I have a COM object, originally compiled under Delphi 2007, 32-bit. Now I have ported to Delphi XE3 using 64-bit compiler. It compiles successfully with a new 64-bit DLL but I just can't get it registered.

I am using the Admin to register the DLL, it works fine for 32-bit DLL but not for 64-bit.

It keeps saying 'Invalid Access to Memory Locations'

Any hints here?

PS: the command i use is simply %systemroot%\System32\regsvr32.exe test.dll.
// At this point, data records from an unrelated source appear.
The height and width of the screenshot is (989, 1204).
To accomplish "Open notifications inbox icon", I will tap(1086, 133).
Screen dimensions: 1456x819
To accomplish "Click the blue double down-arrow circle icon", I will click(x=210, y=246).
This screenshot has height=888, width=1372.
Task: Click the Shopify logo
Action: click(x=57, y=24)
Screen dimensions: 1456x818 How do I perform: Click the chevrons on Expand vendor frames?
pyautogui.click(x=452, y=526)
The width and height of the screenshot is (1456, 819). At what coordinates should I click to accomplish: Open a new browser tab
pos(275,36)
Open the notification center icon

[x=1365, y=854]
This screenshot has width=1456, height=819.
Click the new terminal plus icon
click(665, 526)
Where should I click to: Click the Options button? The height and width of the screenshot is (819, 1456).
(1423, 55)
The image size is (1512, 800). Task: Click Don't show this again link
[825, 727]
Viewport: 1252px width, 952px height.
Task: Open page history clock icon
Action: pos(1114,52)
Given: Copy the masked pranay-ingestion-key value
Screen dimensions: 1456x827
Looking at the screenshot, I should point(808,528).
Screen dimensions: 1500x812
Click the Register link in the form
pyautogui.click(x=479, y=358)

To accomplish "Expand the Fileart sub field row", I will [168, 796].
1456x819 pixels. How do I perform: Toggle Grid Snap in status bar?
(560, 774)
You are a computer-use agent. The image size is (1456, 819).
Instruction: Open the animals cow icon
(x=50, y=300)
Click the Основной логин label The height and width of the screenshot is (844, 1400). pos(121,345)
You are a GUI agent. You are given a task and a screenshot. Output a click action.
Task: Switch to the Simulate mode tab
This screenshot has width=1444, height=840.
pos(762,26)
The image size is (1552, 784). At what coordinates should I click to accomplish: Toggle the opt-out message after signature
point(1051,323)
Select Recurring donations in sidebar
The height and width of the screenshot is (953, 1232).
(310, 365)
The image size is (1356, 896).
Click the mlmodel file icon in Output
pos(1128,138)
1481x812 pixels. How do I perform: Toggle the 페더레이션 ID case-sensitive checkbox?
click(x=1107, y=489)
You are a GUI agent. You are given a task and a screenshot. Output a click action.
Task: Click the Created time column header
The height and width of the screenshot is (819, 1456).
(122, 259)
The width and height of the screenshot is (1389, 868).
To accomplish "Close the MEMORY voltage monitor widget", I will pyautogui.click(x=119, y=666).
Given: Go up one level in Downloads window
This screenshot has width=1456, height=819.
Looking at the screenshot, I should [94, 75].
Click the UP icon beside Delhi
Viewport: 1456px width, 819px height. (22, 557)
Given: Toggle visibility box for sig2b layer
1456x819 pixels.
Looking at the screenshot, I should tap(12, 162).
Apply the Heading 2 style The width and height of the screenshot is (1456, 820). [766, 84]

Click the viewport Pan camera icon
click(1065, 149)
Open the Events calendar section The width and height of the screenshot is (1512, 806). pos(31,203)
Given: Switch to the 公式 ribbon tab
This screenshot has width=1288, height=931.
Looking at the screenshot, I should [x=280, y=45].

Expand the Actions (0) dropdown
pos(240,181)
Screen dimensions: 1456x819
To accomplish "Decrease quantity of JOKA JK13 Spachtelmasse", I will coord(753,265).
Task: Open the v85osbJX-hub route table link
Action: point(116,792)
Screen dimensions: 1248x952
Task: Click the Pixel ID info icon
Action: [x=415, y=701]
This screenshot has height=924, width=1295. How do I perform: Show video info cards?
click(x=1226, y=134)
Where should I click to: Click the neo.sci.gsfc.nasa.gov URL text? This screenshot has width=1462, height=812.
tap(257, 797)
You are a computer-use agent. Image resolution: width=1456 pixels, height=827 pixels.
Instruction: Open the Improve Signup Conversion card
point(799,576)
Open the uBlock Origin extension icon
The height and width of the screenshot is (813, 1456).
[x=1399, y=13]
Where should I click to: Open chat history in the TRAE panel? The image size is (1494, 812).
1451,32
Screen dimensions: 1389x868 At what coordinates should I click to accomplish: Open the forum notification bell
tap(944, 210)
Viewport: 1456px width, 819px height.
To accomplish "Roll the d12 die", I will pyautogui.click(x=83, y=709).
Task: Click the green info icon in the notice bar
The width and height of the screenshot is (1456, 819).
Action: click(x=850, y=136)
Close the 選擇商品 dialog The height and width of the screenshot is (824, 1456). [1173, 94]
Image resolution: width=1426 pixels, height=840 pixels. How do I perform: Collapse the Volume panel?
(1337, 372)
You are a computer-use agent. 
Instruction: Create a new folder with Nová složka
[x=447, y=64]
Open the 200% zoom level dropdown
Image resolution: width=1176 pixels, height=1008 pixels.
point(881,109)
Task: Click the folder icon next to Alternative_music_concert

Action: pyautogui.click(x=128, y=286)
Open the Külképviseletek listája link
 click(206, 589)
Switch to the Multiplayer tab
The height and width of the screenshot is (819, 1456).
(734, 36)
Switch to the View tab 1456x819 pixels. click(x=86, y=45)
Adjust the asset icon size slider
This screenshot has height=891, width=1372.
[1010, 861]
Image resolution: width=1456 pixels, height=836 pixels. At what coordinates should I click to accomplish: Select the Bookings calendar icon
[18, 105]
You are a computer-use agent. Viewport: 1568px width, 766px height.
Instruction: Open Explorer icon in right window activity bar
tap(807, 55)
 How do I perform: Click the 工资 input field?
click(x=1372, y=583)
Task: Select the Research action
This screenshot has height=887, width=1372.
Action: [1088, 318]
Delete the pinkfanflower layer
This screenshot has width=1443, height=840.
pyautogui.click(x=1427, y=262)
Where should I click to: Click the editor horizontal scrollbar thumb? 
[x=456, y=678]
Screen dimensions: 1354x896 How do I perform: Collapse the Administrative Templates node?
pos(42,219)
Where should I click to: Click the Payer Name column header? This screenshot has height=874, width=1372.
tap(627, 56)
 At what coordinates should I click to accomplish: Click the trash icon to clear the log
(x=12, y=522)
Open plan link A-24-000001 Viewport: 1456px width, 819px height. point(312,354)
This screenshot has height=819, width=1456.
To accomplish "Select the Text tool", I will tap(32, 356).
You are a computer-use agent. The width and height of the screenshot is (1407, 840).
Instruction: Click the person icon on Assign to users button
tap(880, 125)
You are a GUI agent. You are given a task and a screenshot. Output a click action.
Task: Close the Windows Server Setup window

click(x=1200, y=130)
When registered in Windows 7 64-bit, it shows 'Invalid Access to Memory Locations'; when registered in Windows 8 64-bit, it shows 'A dynamic link library initialisation routine failed'.

1
If this is your first attempt to run this code then you should expect pointer truncation bugs. Add madExcept or similar and get some debug information. If you can build the code into something easy to debug then that might help too. - David Heffernan
Isn't there a regsvr64.exe that you need to use? - Nick Hodges
@NickHodges - regsvr32 does the trick. No idea why it doesn't have 64 in the name for 64-bit systems. I'm using it for a deskband DLL which has both 64 and 32-bit versions, and it's the same command for the 32 or 64-bit. - Chris Thornton
It's called regsvr32 for the same reason comctl32 is, system32 is, user32 is and so on. - David Heffernan
This won't help much, but I took my 32-bit PowerPoint add-in, recompiled with the 64-bit compiler (and latest Add-in Express version) and it worked just fine. You need to look to the interface definitions to make sure you are matching properly on the new platform. - mj2008

1 Answers

0
votes

Yes, i found the cause. In initialization section of one of the unit, it still uses third party 32-bit floating operations. After I remove the code, it successfully registers the DLL.

On win7, the errormessage is confusing, but on win8, it says "'A dynamic link library initialisation routine failed', which gives a clearer cause.